> _Short problem_: Copy the items below, starting with the line containing "Toggle the warning filter showing 3" and continuing through the line containing "Expand editor to", and reproduce those lines exactly.

> _Dataset excerpts_:
-=-=-=-=-

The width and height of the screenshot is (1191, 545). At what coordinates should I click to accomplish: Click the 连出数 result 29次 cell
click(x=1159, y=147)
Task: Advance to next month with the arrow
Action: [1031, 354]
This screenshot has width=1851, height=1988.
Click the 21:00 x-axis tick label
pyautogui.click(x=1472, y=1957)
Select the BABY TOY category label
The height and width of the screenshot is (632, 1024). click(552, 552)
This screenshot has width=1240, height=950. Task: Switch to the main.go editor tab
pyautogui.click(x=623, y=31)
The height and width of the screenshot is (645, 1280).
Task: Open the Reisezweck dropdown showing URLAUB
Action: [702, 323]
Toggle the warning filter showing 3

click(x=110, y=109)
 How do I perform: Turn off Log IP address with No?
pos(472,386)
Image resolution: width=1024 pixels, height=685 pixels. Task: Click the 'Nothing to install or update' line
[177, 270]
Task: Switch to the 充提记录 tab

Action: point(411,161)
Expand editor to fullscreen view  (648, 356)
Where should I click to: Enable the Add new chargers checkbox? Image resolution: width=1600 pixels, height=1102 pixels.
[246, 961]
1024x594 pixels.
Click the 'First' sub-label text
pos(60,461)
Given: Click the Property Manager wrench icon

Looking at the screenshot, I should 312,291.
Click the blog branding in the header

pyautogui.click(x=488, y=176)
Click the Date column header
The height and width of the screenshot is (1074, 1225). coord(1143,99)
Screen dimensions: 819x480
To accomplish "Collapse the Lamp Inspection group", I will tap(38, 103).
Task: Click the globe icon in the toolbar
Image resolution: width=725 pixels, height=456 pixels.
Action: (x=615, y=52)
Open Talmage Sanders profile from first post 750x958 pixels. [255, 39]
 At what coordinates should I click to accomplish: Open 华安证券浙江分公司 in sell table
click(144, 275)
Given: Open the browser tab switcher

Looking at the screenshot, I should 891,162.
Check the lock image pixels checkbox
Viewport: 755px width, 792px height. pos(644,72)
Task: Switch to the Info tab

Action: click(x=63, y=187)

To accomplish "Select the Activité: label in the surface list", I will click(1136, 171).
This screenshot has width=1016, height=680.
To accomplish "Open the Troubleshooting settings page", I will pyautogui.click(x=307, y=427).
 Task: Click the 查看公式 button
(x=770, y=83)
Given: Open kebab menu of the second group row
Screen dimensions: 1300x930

-=-=-=-=-

> _Result for this exercise_:
Toggle the warning filter showing 3

click(x=110, y=109)
 How do I perform: Turn off Log IP address with No?
pos(472,386)
Image resolution: width=1024 pixels, height=685 pixels. Task: Click the 'Nothing to install or update' line
[177, 270]
Task: Switch to the 充提记录 tab

Action: point(411,161)
Expand editor to fullscreen view  (648, 356)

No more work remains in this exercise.